Of the eight or nine vegetarian cookbooks on my shelf, each probably has at least one black bean soup recipe. And yet, I still decided to go it alone on this one. I just have not been satisfied and while walking through the aisles of Safeway (yes, Safeway, I shop there and it’s not always organic), I just started throwing things in my cart that I thought would be good for soup:
- roasted red peppers
- sun-dried tomatoes in olive oil
- 4 cans of black beans
- vegetable stock
My thought was that all of these had such delicious flavors, they could mold into something tasty without a lot of extra effort. This is beginning to sound like an intro of “the 5 ingredient cookbook” or even a plug for “Semi-Homemade” but sometimes shortcuts are there for a reason and sometimes you can go overboard overseasoning.
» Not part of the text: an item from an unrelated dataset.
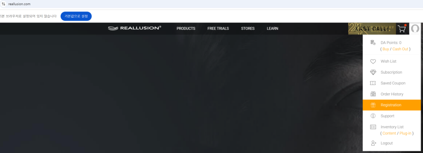
Task: Click the Wish List heart icon
Action: (x=373, y=61)
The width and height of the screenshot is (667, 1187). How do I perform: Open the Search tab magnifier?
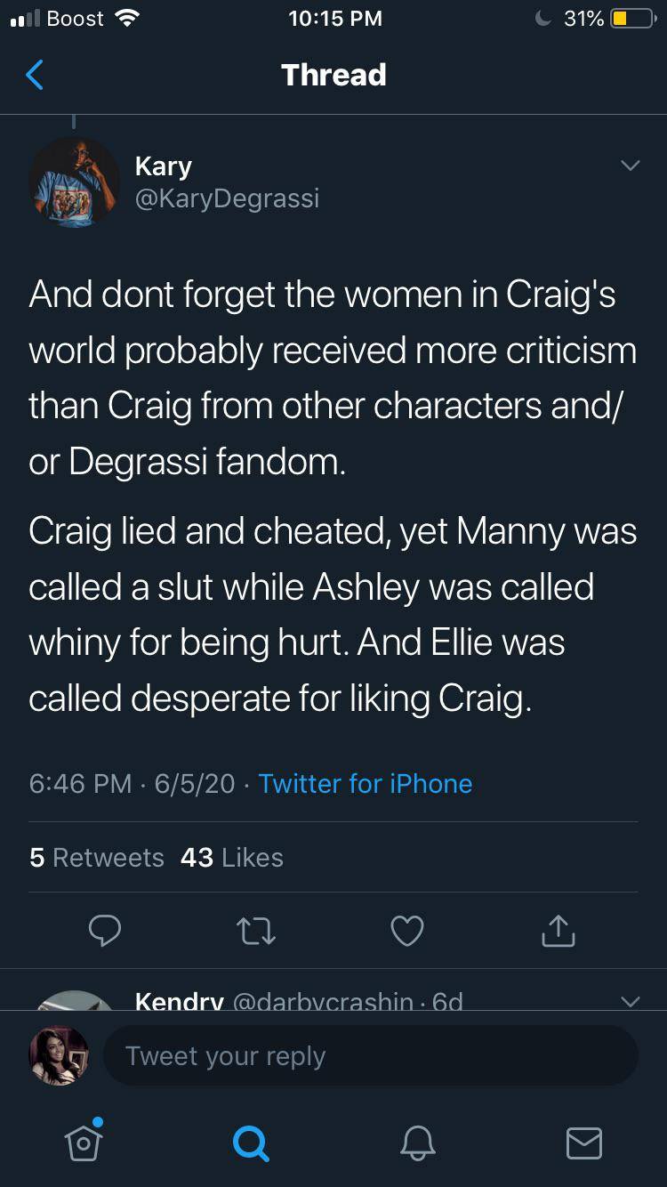tap(250, 1143)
My first thought was to retain all the savory and flavorful oil from the sun-dried tomatoes. I drained off the liquid and used that to sautee my onions.
It’s still just olive oil after all, and if I needed more to prevent sticking I had plenty of the regular stuff on hand. I chopped up the tomatoes as well as the roasted red peppers (I drained those off first – disposing of the reddish, less flavorful water). I let all of that cook for about 5 to 8 minutes, adding some minced garlic too. I love garlic so I’d estimate it was nearly 6 large cloves. After draining the cans of beans, those also went in along with the vegetable stock (approximately 4 cups).
I brought it all to a boil and then reduced the heat to a simmer for about 15 to 20 minutes. That seems to be what most recipes call for, so I thought I’d try that. Everything is essentially cooked so it’s a matter of letting the flavors get to know each other. Because I like the creaminess of soups, I decided to blend up about half into a liquid. This was also a good way to blend the flavors together even more.
There were still a few good bits of tomatoes and black beans, surrounded by the creaminess – just the way I like it. Sadly, there was little on hand for the “food styling” portion, but you get the idea.